» Job
Count the lines in the data below that contain the string "height", and reply with the number alone.

» Data rows

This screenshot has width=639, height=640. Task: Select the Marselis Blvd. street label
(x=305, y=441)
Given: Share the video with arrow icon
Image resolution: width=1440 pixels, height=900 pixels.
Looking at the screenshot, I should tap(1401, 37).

» Exercise result
2